The population frequency of predicted pathogenic variants in commonly-affected genes in CAKUT in the general population

Background Congenital Anomalies of the Kidney and Urinary Tract (CAKUT) is the leading cause of kidney failure in children, and renal imaging suggests that it affects one in 200 of the population, one in five of whom are thought to have a genetic cause. This study determined the population frequency of predicted pathogenic variants from the six most commonly-affected CAKUT genes. Methods HNF1B , SALL1 , EYA1 , PBX1 , GATA3 , PAX2 variants were downloaded from gnomADv.2.1.1 (n = 141,456) and the population frequency of predicted disease-causing variants calculated from the sum of structural, null (loss-of- function) and predicted pathogenic missense changes in the overall cohort and in the ancestries represented.
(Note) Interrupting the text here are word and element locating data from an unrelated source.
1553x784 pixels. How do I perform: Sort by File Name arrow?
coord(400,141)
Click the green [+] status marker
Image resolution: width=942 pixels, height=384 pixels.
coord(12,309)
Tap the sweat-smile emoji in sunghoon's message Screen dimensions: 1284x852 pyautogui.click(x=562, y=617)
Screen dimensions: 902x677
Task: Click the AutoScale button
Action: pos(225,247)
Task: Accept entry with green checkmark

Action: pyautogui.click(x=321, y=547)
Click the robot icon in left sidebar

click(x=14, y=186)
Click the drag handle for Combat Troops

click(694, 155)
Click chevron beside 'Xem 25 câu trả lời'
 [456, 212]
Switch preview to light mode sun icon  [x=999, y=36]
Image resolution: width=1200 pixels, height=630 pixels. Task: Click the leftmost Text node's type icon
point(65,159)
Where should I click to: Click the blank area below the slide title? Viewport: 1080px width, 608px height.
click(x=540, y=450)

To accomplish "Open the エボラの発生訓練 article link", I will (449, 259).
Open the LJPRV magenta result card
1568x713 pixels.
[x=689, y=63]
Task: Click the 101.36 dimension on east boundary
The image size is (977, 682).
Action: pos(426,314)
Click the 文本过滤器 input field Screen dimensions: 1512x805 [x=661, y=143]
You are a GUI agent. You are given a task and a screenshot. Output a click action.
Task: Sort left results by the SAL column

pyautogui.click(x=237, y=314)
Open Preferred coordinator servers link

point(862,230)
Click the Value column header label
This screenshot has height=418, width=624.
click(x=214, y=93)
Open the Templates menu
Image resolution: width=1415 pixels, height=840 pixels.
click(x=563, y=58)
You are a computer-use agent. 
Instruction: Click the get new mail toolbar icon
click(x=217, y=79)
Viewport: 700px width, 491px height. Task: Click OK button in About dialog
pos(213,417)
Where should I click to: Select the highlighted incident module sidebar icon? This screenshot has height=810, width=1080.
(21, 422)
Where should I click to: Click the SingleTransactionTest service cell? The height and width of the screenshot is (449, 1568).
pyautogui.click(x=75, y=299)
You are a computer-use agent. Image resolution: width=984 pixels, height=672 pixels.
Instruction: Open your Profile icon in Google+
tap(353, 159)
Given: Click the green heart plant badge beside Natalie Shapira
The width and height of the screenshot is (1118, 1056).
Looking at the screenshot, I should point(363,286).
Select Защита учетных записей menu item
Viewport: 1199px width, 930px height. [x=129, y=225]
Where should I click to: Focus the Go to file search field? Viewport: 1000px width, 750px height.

This was compared with the population frequencies derived from ClinVar, HGMD and LOVD. Population frequencies were also determined in a replication cohort (gnomAD v.4.1, n = 807,162) using our method and ClinVar assessments. Results The population frequency of genetic causes of CAKUT lies between one in 249 (our strategy) and one in 1,263 (ClinVar assessments) in the gnomAD v.2.1.1 database. More than half the disease-causing variants were missense changes, and predicted pathogenic variants were commonest in African-Americans (one in 149) and least common in Ashkenazim (one in 864). The population frequency estimated from gnomAD v.4.1 lies between one in 372 (our strategy) and one in 1762 (with ClinVar). Discussion The ClinVar results are underestimates since assessments were not available for structural, copy number and many missense changes in gnomAD. However some of the predicted pathogenic variants identified in this study will have incomplete penetrance or be variably expressive and, therefore, result less often in clinical disease. Nevertheless, these calculations suggest that genetic causes of CAKUT are likely to be more common than the previously-reported one in 1,000.